Figura 1: Analisi dell'immagine della localizzazione endogena di ATG9A. (A) Immagine rappresentativa in immunofluorescenza di ATG9A endogeno (rosso), GM130 come marcatore di Golgi (verde) e falloidina per visualizzare il citoscheletro di actina (ciano). Barra della scala = 10 μm. (B) Flusso di lavoro dell'analisi dell'immagine per determinare la frazione di ATG9A endogena che si localizza nell'area del Golgi. Barra della scala = 10 μm. Fare clic qui per visualizzare una versione più grande di questa figura.
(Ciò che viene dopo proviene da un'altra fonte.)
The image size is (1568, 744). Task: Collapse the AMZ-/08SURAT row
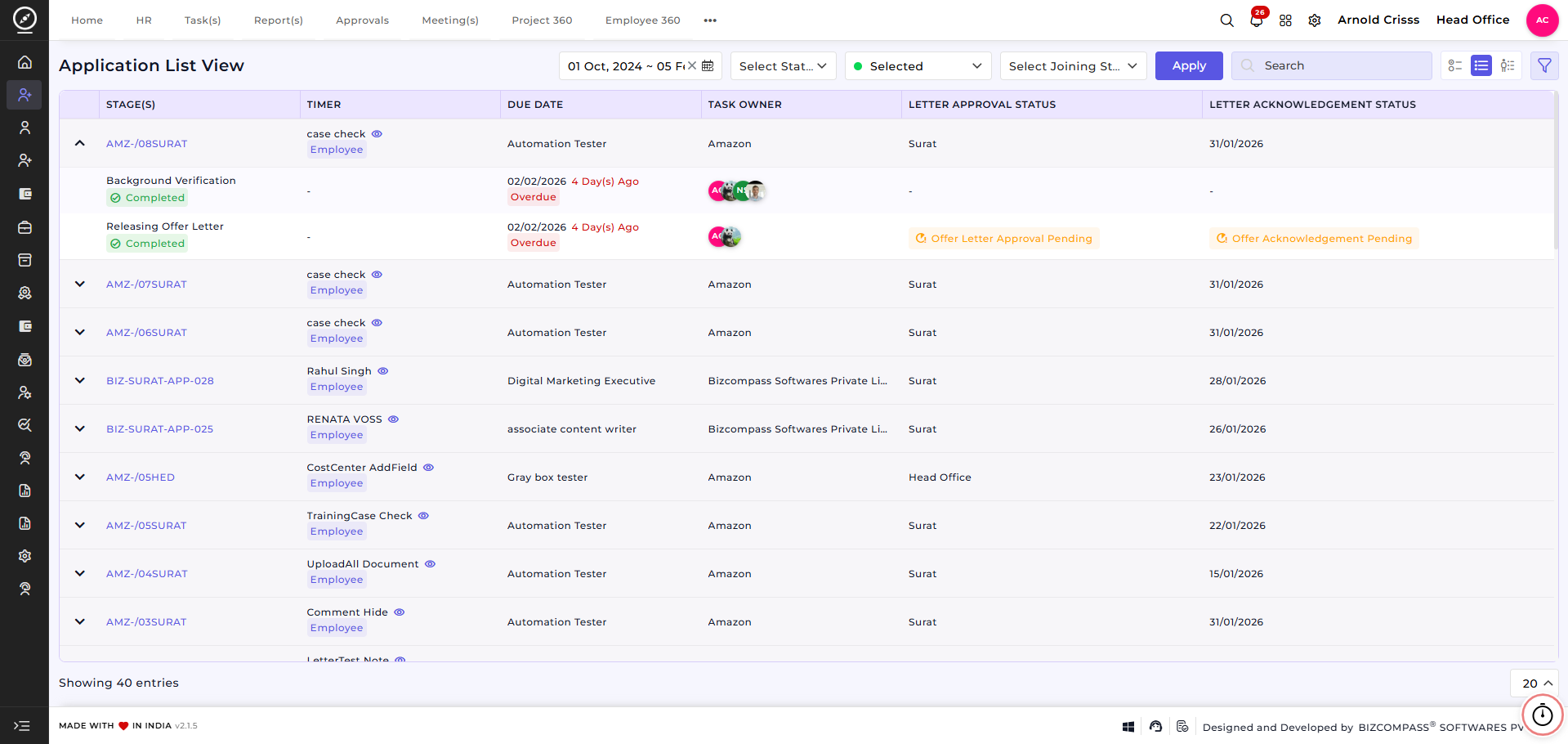(x=79, y=143)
Figura 2: Analisi di costrutti ATG9A marcati in fluorescenza mediante localizzazione e glicosilazione. (A) L'ATG9A marcato con eGFP N-terminale è meno localizzato al Golgi e risiede principalmente nelle vescicole. L'ATG9A marcato terminalmente con eGFP C mostra aggregati all'interno della cella (alcuni esempi sono contrassegnati da punte di freccia bianche; eGFP-ATG9A e ATG9A-eGFP sono in verde). L'ATG9A marcato con mRFP N-terminale è meno localizzato al Golgi e risiede principalmente nelle vescicole. N indica la posizione approssimativa del nucleo cellulare e l'mRFP-ATG9A è in rosso. Barra della scala = 5 μm. (B) L'ATG9A endogeno appare come due bande quando analizzato mediante western blot (punte di freccia): una banda superiore (glicani N-legati complessi) e una banda inferiore (nessun glicani N-legato maturo). Il trattamento con cicloesameide (CHX) non influisce sul rapporto tra la banda superiore e quella inferiore. Il trattamento con PNGasi F provoca la scomparsa della banda superiore. (C) Dopo la trasfezione transitoria di ATG9A marcato con mRFP in cellule HEK293A, due bande prominenti sono visibili sul western blot (punte di freccia). Il trattamento con PNGasi F provoca la scomparsa della banda superiore. Il trattamento con CHX dopo la trasfezione porta ad un aumento della glicosilazione poiché il pool di ATG9A trasfettato viene trasferito dal reticolo endoplasmatico al Golgi. Fare clic qui per visualizzare una versione più grande di questa figura.

Figura 3: Analisi della localizzazione di mCherry-3xFLAG-ATG9A mediante immunofluorescenza e live imaging. (A) Esperimenti di immunofluorescenza di cellule HEK293A transientemente sovraesprimenti mCherry-3xFLAG-ATG9A e colorate con il marcatore di Golgi GM130. Barra della scala = 10 μm. Il mCherry-3xFLAG-ATG9A è in rosso e l'indicatore GM130 Golgi è in verde. (B) Montaggio da esperimenti di imaging dal vivo in cellule HEK293A che sovraesprimono transitoriamente mCherry-3xFLAG-ATG9A. N indica la posizione approssimativa del nucleo. Intervallo di tempo = 1 fps. Barra della scala = 10 μm. Il mCherry-3xFLAG-ATG9A è in rosso. Fare clic qui per visualizzare una versione più grande di questa figura.

S.A.T. fa parte del comitato consultivo scientifico di Casma Therapeutics.